Open Lidw2020 opened 1 year ago
Can you please explain how the motif PWM files can be linked to TFs? I had thought that the PWM files were named by the motif id field in the motif2tf database, but only about 40% of the PWM file names match an entry in the mgi database table. Can you please document how the PWM files should be annotated with TFs? Perhaps with an example on the repository pages for the motif2tf databases
Hi @KyleFerchen
You are in fact linking the motifs correctly to the TF names. It's correct that only 40% of the files match with the motif2tf file.

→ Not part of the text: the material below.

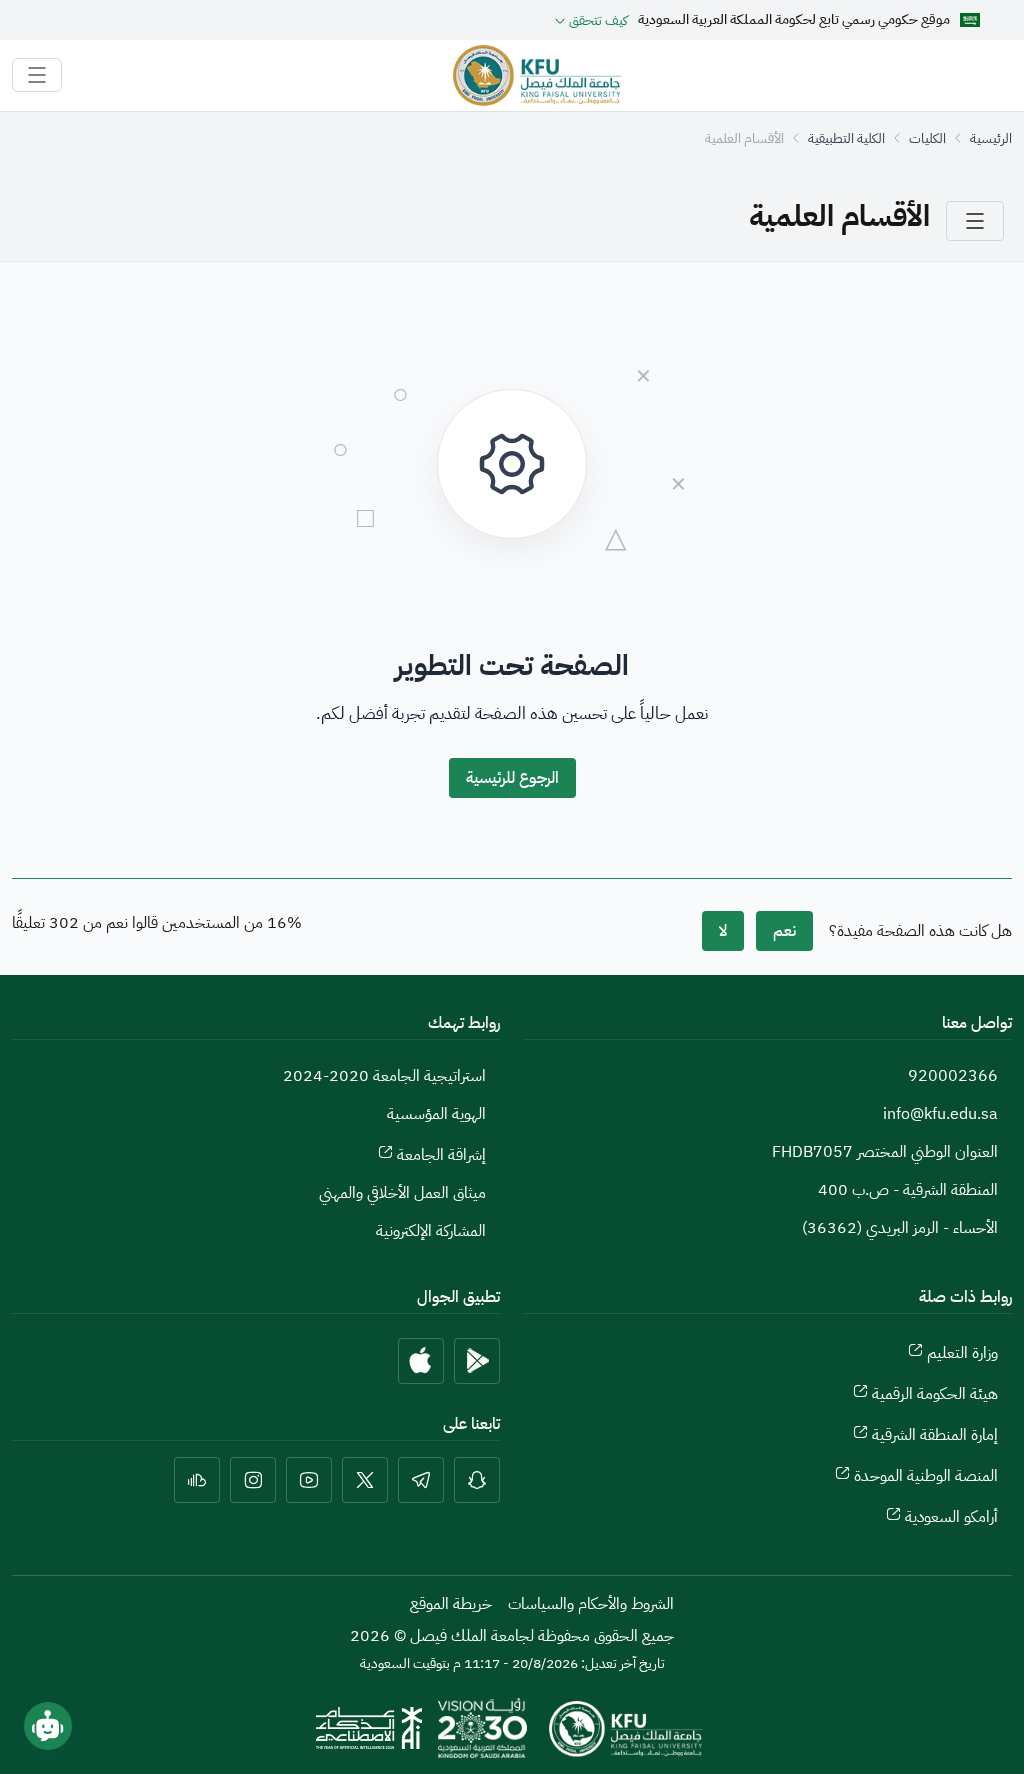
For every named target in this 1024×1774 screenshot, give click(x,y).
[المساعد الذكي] (48, 1726)
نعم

This number might seem low. However, you have to keep in mind that some of the files contain multiple motifs (the files named metacluster_*.cb
).
Best,
Seppe
@KyleFerchen Also not all PWMs have a known or specific TF attached to it. Associating a PWM with the correct TF is a big challenge.
Thank you for clarifying!
However, I'm wondering why I can see some examples like cisbp__M08984 in the motif2tf file, which doesn't seem to have a pwm file in the "singletons" directory. Yet, this motif is annotated in the cisbp2 database with a pwm matrix here.
Is this entry in the motif2tf file collapsed to another PWM in some way?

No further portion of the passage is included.